### In this photo, I tried to show the difference between LLM and RALM.

![image](./1722417000990.jpeg)

### Sample usage RAG

```bash
uv add scikit-learn transformers numpy
```

In [1]:
import torch

In [2]:
print(torch.__version__)

2.6.0+cu124


In [3]:
import numpy as np
from sklearn.feature_extraction.text import TfidfVectorizer
from sklearn.metrics.pairwise import cosine_similarity
import torch

In [5]:
from transformers import AutoTokenizer, AutoModelForCausalLM

In [6]:
# Step 1: Set up a small document collection
documents = [
    "Retrieval-Augmented Generation (RAG) combines retrieval and generation for improved AI responses.",
    "RAG models retrieve relevant information before generating answers to questions.",
    "The retrieval component helps RAG models access knowledge beyond their training data.",
    "Unlike standard language models, RAG can cite sources for the information it provides.",
    "RAG architecture helps reduce hallucinations by grounding responses in retrieved documents."
]

In [7]:

# Step 2: Create a simple retrieval system using TF-IDF
vectorizer = TfidfVectorizer()
document_vectors = vectorizer.fit_transform(documents)

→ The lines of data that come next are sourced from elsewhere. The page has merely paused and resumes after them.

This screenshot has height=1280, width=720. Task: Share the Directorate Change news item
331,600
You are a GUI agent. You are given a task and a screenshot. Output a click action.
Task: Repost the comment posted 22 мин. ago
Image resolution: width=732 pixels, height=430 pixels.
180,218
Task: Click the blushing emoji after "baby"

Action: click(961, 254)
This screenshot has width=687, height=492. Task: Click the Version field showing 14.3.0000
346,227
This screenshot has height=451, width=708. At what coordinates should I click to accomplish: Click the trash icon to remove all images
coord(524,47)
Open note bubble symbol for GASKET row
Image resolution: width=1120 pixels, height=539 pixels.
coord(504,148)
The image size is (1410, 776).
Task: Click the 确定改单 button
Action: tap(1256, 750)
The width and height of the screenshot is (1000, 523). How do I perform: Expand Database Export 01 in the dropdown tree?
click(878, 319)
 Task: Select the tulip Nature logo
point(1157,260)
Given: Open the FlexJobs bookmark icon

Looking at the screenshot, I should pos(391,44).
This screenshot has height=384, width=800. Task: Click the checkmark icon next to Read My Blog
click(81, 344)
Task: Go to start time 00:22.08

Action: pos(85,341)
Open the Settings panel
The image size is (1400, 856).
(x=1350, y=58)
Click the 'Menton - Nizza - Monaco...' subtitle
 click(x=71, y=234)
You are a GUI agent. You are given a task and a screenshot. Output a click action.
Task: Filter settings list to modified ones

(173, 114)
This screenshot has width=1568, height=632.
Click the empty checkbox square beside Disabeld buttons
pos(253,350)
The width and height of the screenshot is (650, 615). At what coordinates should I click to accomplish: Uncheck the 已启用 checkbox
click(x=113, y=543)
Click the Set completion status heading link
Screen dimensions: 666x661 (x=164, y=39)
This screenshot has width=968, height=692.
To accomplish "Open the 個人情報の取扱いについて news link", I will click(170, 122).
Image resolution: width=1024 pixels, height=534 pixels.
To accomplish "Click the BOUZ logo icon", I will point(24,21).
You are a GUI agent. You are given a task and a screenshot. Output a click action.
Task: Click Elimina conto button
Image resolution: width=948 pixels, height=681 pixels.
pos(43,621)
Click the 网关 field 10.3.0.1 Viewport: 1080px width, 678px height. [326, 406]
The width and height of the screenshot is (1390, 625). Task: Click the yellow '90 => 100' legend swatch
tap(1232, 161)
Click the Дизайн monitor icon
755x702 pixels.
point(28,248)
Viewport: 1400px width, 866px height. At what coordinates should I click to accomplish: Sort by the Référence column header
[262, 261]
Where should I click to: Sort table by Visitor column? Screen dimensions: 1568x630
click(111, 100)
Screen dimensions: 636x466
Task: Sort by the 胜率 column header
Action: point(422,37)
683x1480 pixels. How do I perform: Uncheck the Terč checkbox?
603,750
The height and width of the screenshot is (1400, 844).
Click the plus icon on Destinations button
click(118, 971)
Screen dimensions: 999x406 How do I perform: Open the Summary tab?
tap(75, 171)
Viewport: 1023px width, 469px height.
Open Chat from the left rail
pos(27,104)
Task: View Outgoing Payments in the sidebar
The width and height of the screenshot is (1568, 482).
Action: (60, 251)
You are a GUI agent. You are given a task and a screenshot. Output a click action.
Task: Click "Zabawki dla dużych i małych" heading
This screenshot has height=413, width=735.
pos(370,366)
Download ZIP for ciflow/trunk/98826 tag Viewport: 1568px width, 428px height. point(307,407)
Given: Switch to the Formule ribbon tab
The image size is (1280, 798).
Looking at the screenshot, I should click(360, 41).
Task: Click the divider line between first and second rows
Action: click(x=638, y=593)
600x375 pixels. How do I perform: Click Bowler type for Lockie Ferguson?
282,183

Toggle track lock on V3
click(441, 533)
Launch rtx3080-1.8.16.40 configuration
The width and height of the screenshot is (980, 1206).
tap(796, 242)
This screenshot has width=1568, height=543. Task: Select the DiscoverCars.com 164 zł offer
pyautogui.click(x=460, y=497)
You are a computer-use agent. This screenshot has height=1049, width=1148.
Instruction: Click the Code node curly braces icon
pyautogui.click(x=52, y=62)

def retrieve_docs(query, top_k=2):
    # Convert query to vector
    query_vector = vectorizer.transform([query])
    
    # Calculate similarity scores
    similarities = cosine_similarity(query_vector, document_vectors)[0]
    
    # Get indices of top-k most similar documents
    top_indices = np.argsort(similarities)[::-1][:top_k]
    
    # Return selected documents and their scores
    return [(documents[i], similarities[i]) for i in top_indices]

In [8]:
# Step 3: Set up a simple generative model (using a pre-trained model)
# Note: In a real implementation, you would use a proper LLM
tokenizer = AutoTokenizer.from_pretrained("gpt2")
model = AutoModelForCausalLM.from_pretrained("gpt2")



In [9]:
# First, set the pad token for the tokenizer
tokenizer.pad_token = tokenizer.eos_token

def generate_response(context, query):
    # Format the prompt
    prompt = f"Context: {context}\n\nQuestion: {query}\n\nAnswer:"
    
    # Tokenize with proper attention mask
    inputs = tokenizer(
        prompt,
        return_tensors="pt",
        padding=True,
        truncation=True,
        max_length=512  # Set an appropriate max_length for your input
    )
    
    # Generate with proper pad_token_id
    output = model.generate(
        inputs.input_ids,
        attention_mask=inputs.attention_mask,  # Add the attention mask
        pad_token_id=tokenizer.eos_token_id,   # Explicitly set pad_token_id
        max_length=150,
        num_return_sequences=1,
        # temperature=0.7
    )
    
    # Decode and return response
    return tokenizer.decode(output[0], skip_special_tokens=True)

In [10]:
# Step 4: RAG pipeline that combines retrieval and generation
def rag_pipeline(query):
    # Retrieve relevant documents
    retrieved_docs = retrieve_docs(query)
    
    # Format retrieved documents as context
    context = " ".join([doc for doc, score in retrieved_docs])
    
    # Generate response based on retrieved context
    response = generate_response(context, query)
    
    # Format final output with citations
    final_response = f"{response}\n\nSources:\n"
    for i, (doc, score) in enumerate(retrieved_docs):
        final_response += f"[{i+1}] {doc} (Score: {score:.2f})\n"
    
    return final_response

In [11]:
# Example usage
query = "How does RAG reduce hallucinations?"

In [12]:
result = rag_pipeline(query)



In [13]:
print(result)

Context: RAG architecture helps reduce hallucinations by grounding responses in retrieved documents. RAG models retrieve relevant information before generating answers to questions.

Question: How does RAG reduce hallucinations?

Answer: RAG reduces hallucinations by grounding responses in retrieved documents.

Question: How does RAG reduce hallucinations?

Answer: RAG reduces hallucinations by grounding responses in retrieved documents.

Question: How does RAG reduce hallucinations?

Answer: RAG reduces hallucinations by grounding responses in retrieved documents.

Question: How does RAG reduce hallucinations?

Answer: RAG reduces hallucinations by grounding responses in retrieved documents.

Question: How does RAG reduce hallucinations?

Answer: RAG reduces hallucinations

Sources:
[1] RAG architecture helps reduce hallucinations by grounding responses in retrieved documents. (Score: 0.48)
[2] RAG models retrieve relevant information before generating answers to questions. (Score: 0.